> **WHAT IS NEEDED**
Pictures excluded, please retype exactly the lines from the start of the data through the line that contains "स्थानीय तहको वेवसाईटको विवरण: (34, 2089)", both ends kept, and nothing beyond them.

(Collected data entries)
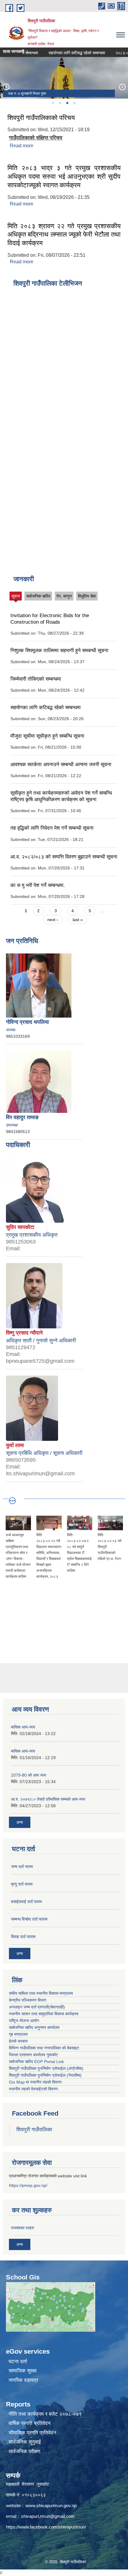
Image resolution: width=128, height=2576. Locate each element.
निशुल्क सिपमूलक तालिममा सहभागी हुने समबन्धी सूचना (59, 650)
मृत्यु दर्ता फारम (21, 1884)
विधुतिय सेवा (87, 596)
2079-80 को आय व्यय (28, 1775)
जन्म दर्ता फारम (22, 1866)
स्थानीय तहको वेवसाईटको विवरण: (34, 2089)
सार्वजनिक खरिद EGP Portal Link (36, 2061)
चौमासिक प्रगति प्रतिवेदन (32, 2433)
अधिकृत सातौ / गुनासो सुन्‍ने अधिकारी (41, 1341)
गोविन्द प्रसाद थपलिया (27, 1022)
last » (78, 919)
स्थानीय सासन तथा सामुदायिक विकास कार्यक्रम (43, 2013)
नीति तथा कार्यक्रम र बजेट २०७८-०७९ (45, 2414)
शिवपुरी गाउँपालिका (34, 2130)
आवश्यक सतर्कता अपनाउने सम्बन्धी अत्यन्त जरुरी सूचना (60, 764)
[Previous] (6, 87)
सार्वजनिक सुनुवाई (25, 2442)
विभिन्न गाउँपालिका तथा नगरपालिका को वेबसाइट (44, 2048)
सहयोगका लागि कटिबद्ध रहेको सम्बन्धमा (63, 52)
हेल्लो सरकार (18, 2041)
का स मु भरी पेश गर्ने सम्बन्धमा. (37, 885)
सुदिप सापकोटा (20, 1227)
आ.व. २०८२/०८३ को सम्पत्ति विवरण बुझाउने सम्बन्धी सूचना (63, 857)
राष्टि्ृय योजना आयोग (24, 2020)
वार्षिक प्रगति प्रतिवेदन (30, 2423)
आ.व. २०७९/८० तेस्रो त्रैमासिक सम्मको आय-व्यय (48, 1799)
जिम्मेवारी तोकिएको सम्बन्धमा (35, 679)
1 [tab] (52, 103)
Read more (21, 145)
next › (52, 919)
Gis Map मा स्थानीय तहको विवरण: (36, 2082)
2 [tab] (59, 103)
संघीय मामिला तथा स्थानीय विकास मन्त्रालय (41, 1993)
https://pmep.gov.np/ (28, 2185)
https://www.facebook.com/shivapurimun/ (46, 2526)
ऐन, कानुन (64, 596)
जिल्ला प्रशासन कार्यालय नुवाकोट (33, 2054)
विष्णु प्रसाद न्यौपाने (24, 1333)
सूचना (16, 597)
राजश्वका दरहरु (22, 2227)
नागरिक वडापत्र (23, 2380)
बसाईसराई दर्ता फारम (26, 1901)
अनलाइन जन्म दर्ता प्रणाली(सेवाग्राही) (37, 2007)
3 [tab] (67, 103)
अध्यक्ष (10, 1029)
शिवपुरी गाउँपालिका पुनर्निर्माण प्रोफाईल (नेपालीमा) (45, 2075)
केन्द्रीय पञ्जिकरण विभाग (27, 2000)
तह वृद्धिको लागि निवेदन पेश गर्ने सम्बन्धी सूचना (51, 828)
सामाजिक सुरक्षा (23, 2371)
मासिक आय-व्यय (23, 1727)
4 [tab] (74, 103)
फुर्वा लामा (15, 1445)
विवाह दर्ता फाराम (23, 1936)
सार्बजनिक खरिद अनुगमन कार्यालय (34, 2027)
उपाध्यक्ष (12, 1125)
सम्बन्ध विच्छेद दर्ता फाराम (29, 1919)
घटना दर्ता (18, 2361)
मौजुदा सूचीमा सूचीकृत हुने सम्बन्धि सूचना (47, 736)
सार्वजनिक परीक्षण (24, 2451)
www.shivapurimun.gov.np (51, 2505)
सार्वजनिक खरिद (38, 596)
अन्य (19, 1822)
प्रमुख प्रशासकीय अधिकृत (31, 1235)
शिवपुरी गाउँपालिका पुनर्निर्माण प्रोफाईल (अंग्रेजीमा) (46, 2068)
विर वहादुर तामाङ (22, 1117)
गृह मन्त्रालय (18, 2034)
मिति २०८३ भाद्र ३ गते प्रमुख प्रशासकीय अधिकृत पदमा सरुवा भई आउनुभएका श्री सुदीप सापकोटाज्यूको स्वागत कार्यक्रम (64, 176)
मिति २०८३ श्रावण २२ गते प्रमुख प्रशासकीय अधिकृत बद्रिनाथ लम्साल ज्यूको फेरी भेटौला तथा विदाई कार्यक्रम (64, 234)
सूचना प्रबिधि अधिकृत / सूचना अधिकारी (44, 1453)
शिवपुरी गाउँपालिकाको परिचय (41, 117)
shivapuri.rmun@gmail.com (48, 2516)
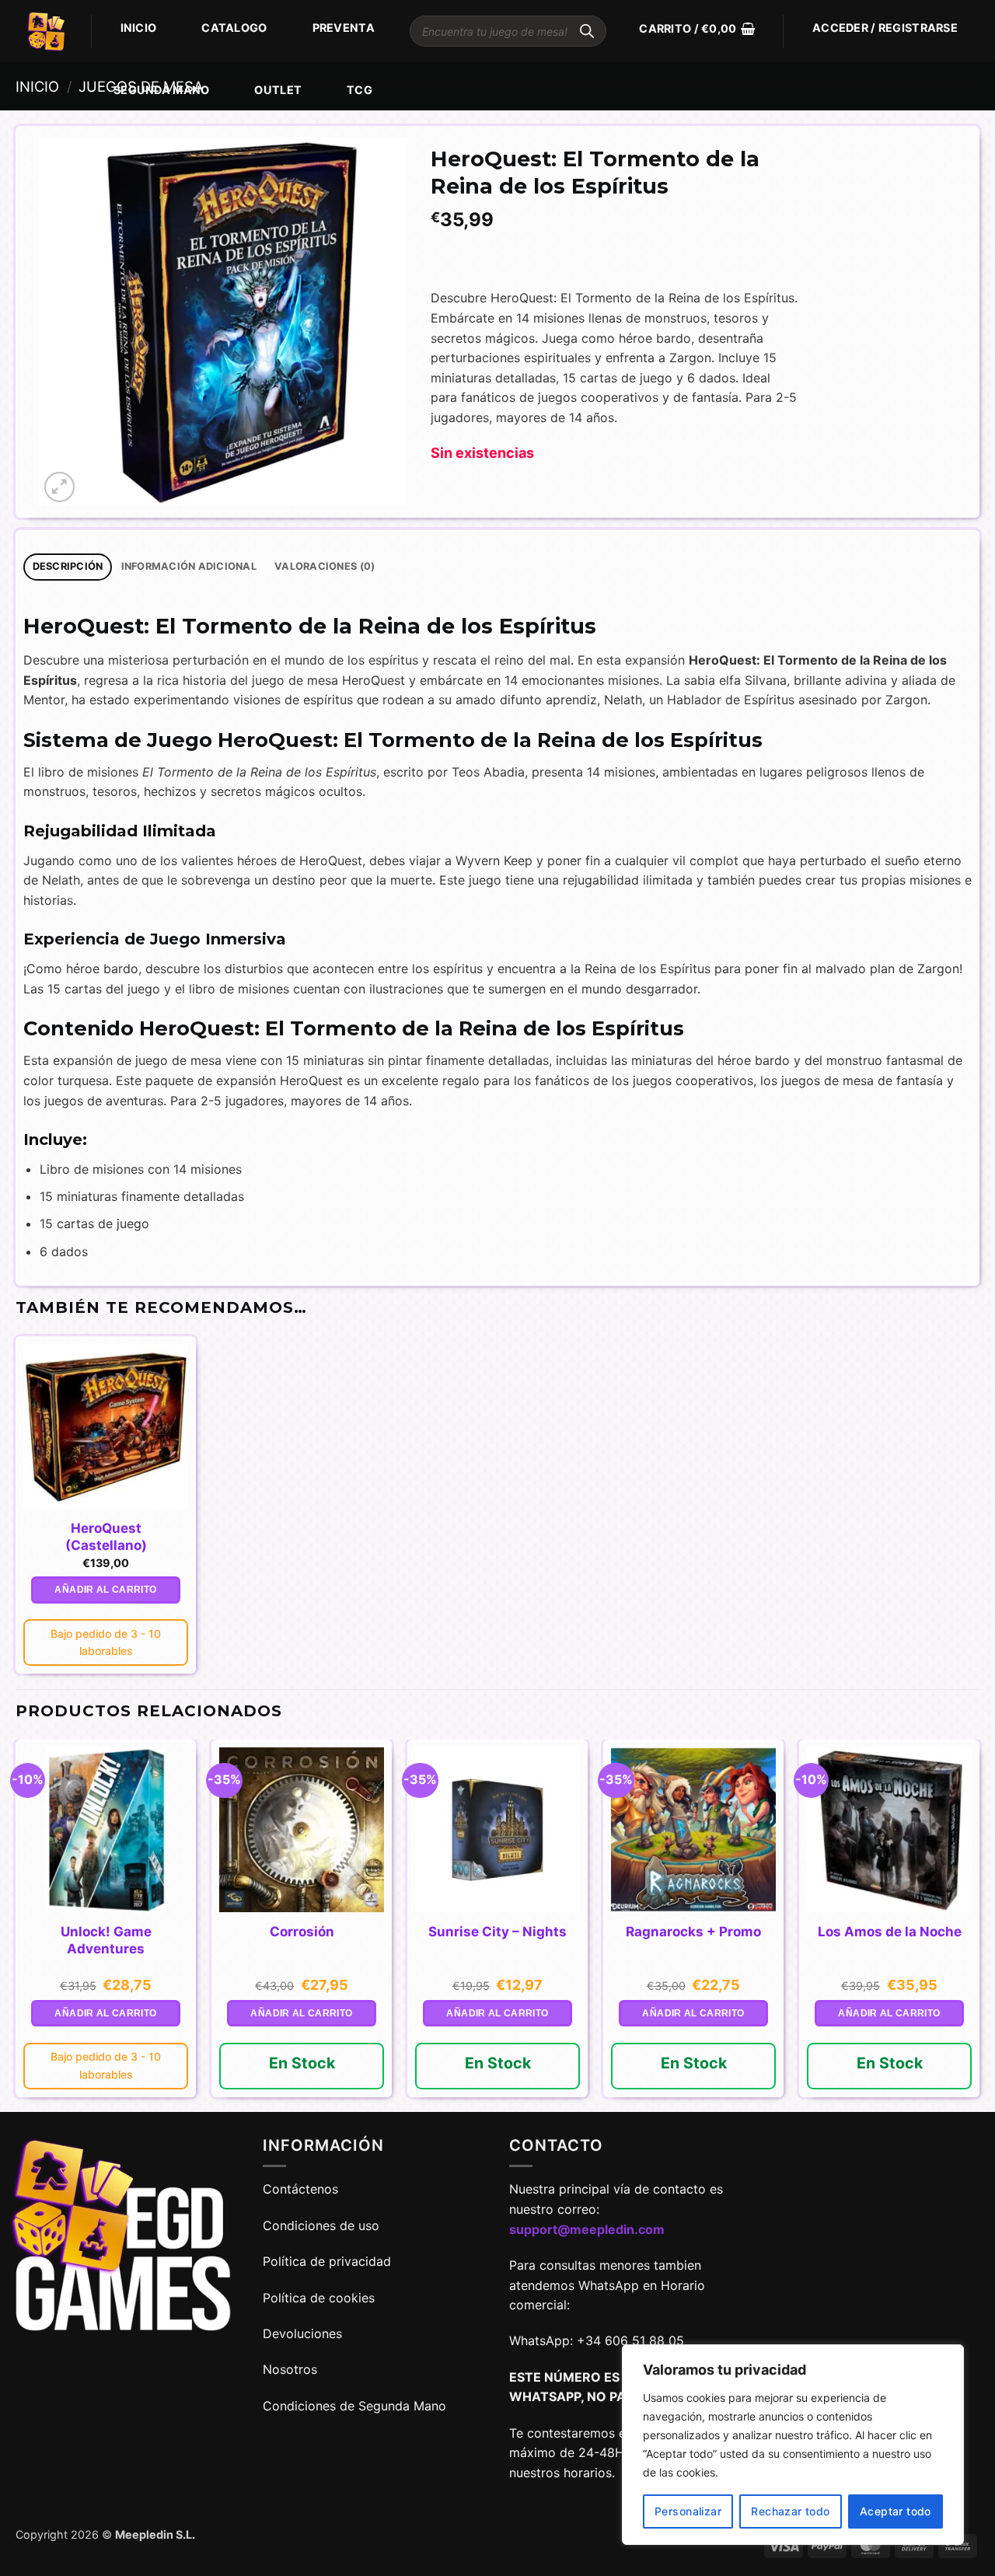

> **RESPONSE**
Image resolution: width=128, height=2576. Locate each element.
निशुल्क सिपमूलक तालिममा सहभागी हुने समबन्धी सूचना (59, 650)
मृत्यु दर्ता फारम (21, 1884)
विधुतिय सेवा (87, 596)
2079-80 को आय व्यय (28, 1775)
जन्म दर्ता फारम (22, 1866)
स्थानीय तहको वेवसाईटको विवरण: (34, 2089)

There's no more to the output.